- **ARTICLE**
START

67/87
\begin{frame}
\frametitle{Related (Dependent) Rates}

\begin{exampleblock}{}
\begin{itemize}
\item car $A$ is traveling west with $50$mi/h
\item car $B$ is traveling north with $60$mi/h
\end{itemize}
At what rate are the cars approaching \\
when $A$ is $0.3$mi and $B$ is $0.4$mi
from the intersection?
\medskip

\begin{minipage}{.39\textwidth}
\begin{center}
\begin{tikzpicture}[default]
\draw (-0.3,0) -- node[pos=.4,above] {$\mpause[1]{x}$} (3,0);
\draw (0,.3) -- node[pos=.4,left] {$\mpause[2]{y}$} (0,-2.3);
\node at(0,0) [anchor=south east] {$C$};
\begin{scope}[cred]
\draw[dashed] (0,-1.5) -- node[below,anchor=north west] {$\mpause[3]{z}$} node [at start,left] {$B$} node [at end,above] {$A$} (2,0);
\end{scope}
%         \begin{scope}
%         \mpause[4]{
%           \draw[->] (2.3,.5) -- node [above] {$\frac{d}{dt}x = -50$} ++(-.6,0);
%         }
%         \mpause[5]{
%           \draw[->] (-.5,-1.8) -- node [left] {$\frac{d}{dt}y = -60$} ++(0,.6);
%         }
%         \end{scope}
\end{tikzpicture}
\end{center}
\end{minipage}
\begin{minipage}{.59\textwidth}
\begin{itemize}
\pause
\item $x(t) =$ distance of $A$ to crossing
\pause
\item $y(t) =$ distance of $B$ to crossing
\pause
\item $z(t) =$ distance of $A$ to $B$
\end{itemize}
\pause
\begin{malign}
\frac{d}{dt}x = -50 && \frac{d}{dt}y = -60
\end{malign}
\end{minipage}
\pause
\begin{talign}
&z^2 = x^2 + y^2
%       \mpause[1]{\;\implies\; \frac{d}{dt}z^2 = \frac{d}{dt} (x^2 + y^2)}\\
\mpause[1]{\;\implies\; 2z\frac{dz}{dt} = 2x\frac{dx}{dt} + 2y\frac{dy}{dt}}\\
&\mpause[2]{\frac{dz}{dt} = \frac{x}{z}\frac{dx}{dt} + \frac{y}{z}\frac{dy}{dt}}
\mpause[5]{\implies\; \frac{dz}{dt} = \frac{0.3}{0.5}(-50) + \frac{0.4}{0.5}(-60)}
\mpause[6]{=-78}
\end{talign}
\pause\pause\pause
When $x = 0.3$ \& $y = 0.4$, we get $z = \pause 0.5$.
\pause\pause\pause
The answer is \alert{$78$mi/h}.
\end{exampleblock}
\end{frame}

END

- **GIVEN REQUEST 1**
According to the slide, how fast is car B traveling north?
The slide and the entries below are unrelated.

- **RECORD LIST**
START

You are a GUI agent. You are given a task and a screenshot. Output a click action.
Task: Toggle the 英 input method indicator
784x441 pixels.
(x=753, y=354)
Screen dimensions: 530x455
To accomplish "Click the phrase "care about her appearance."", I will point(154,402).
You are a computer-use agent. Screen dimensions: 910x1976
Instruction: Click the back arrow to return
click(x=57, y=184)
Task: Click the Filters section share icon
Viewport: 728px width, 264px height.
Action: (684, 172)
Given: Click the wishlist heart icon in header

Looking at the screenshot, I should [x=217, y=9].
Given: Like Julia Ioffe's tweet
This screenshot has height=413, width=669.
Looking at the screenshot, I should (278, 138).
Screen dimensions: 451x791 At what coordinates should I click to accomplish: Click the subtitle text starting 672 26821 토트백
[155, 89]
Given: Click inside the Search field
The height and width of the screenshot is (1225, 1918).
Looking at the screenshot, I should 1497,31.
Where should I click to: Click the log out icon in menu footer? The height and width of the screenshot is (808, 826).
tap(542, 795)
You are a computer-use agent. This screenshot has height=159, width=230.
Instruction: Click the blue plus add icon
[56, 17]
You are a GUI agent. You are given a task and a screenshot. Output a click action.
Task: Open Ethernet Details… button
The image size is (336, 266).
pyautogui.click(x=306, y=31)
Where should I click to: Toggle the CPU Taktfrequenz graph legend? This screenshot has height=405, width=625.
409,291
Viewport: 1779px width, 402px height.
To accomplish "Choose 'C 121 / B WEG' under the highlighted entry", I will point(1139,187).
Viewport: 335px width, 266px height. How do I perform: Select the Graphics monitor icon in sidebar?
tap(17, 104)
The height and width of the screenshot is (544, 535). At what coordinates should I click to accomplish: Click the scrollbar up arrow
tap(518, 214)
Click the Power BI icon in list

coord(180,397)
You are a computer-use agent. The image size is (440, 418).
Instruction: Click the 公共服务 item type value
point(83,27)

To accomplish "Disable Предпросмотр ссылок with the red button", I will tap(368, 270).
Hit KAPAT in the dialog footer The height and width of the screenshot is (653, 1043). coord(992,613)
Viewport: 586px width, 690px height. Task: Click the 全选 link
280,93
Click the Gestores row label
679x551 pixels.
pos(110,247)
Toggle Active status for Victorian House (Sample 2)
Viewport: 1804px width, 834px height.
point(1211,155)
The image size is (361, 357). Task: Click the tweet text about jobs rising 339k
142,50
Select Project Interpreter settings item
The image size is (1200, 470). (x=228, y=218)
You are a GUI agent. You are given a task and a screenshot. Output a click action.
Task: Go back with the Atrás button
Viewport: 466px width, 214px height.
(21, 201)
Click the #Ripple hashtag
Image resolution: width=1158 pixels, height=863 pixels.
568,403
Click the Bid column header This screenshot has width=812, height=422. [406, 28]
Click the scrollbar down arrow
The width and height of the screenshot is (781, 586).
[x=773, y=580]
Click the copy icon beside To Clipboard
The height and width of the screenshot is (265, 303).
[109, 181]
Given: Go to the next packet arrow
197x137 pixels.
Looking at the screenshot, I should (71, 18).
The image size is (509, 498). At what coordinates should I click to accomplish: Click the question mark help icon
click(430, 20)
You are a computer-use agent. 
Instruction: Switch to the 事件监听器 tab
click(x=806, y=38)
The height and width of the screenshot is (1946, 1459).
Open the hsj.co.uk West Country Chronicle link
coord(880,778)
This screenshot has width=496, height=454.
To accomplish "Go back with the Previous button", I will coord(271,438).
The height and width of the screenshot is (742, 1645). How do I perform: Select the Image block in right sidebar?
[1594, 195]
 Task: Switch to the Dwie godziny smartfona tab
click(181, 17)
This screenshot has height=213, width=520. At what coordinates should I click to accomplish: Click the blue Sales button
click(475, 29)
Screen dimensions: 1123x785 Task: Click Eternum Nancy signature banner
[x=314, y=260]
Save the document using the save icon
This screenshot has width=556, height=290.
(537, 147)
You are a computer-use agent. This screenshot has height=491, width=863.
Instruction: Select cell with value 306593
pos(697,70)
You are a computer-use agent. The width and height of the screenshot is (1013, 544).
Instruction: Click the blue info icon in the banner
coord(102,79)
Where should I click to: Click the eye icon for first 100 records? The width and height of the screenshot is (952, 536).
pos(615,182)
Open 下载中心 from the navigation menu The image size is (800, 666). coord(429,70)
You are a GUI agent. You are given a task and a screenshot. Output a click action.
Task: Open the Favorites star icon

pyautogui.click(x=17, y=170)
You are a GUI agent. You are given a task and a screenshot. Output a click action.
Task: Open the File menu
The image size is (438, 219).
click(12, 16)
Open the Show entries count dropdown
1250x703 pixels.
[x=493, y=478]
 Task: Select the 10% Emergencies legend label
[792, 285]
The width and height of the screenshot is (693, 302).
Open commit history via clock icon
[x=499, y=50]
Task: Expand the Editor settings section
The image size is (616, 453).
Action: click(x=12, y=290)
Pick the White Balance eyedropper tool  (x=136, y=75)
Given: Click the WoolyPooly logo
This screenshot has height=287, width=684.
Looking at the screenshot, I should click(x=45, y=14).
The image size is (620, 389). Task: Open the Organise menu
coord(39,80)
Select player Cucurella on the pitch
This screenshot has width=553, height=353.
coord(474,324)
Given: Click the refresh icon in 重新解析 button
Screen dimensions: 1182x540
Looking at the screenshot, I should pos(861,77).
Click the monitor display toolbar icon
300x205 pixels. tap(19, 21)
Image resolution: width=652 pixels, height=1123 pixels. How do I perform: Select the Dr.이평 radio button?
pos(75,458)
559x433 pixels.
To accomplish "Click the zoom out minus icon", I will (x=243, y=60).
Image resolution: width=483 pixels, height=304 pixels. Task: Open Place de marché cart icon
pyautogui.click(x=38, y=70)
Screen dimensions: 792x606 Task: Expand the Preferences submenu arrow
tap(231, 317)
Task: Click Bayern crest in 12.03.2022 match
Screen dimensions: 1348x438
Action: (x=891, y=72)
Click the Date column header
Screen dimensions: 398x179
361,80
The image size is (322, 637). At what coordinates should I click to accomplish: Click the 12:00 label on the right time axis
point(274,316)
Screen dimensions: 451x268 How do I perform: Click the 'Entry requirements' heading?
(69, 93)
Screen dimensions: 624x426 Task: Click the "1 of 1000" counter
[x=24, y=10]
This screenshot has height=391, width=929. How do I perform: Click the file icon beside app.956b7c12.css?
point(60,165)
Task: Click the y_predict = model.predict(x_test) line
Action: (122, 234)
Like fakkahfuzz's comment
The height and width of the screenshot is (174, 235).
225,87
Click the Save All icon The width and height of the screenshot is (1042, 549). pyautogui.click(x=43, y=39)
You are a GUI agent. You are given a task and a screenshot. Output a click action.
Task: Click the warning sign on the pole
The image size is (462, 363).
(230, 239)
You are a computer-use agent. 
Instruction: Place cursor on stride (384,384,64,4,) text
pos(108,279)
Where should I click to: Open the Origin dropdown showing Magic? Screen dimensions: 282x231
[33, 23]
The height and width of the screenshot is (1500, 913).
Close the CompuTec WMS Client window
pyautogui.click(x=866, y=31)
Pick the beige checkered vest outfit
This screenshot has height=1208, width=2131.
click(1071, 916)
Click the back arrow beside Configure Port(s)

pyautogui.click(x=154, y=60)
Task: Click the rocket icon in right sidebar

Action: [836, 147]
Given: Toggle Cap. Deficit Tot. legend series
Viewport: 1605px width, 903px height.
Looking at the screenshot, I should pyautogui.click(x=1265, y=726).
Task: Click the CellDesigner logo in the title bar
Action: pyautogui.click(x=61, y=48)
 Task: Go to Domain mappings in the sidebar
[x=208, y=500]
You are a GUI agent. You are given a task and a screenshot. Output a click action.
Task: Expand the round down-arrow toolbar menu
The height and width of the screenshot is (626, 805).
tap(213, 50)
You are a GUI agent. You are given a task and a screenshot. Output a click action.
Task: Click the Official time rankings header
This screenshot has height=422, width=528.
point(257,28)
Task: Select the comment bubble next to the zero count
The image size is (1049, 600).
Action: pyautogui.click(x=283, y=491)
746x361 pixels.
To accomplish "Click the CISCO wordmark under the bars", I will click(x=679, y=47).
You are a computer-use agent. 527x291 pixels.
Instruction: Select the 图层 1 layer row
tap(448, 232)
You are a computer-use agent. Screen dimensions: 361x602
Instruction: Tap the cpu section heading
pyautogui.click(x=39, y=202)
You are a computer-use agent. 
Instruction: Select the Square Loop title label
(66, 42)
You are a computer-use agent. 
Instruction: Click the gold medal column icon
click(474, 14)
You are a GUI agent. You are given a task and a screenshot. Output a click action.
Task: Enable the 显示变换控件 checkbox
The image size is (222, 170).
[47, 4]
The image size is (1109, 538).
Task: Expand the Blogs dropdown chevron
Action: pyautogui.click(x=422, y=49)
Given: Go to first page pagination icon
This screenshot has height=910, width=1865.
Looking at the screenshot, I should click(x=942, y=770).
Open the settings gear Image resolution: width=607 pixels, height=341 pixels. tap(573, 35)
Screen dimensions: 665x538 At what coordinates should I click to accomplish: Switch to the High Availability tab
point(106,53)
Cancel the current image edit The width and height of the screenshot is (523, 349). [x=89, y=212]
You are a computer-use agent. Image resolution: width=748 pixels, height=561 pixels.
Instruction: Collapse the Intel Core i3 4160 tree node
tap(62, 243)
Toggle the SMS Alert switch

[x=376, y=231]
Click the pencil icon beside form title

END

- **GIVEN REQUEST 2**
Arrange the lines of the entries between the line holding "Given: Click the wishlist" and the line holding "tap(542, 795)", inclusive, as a numbered list, and leave out blank lines.

- **EXERCISE RESULT 1**
60 mi/h

- **EXERCISE RESULT 2**
1. Given: Click the wishlist heart icon in header
2. Looking at the screenshot, I should [x=217, y=9].
3. Given: Like Julia Ioffe's tweet
4. This screenshot has height=413, width=669.
5. Looking at the screenshot, I should (278, 138).
6. Screen dimensions: 451x791 At what coordinates should I click to accomplish: Click the subtitle text starting 672 26821 토트백
7. [155, 89]
8. Given: Click inside the Search field
9. The height and width of the screenshot is (1225, 1918).
10. Looking at the screenshot, I should 1497,31.
11. Where should I click to: Click the log out icon in menu footer? The height and width of the screenshot is (808, 826).
12. tap(542, 795)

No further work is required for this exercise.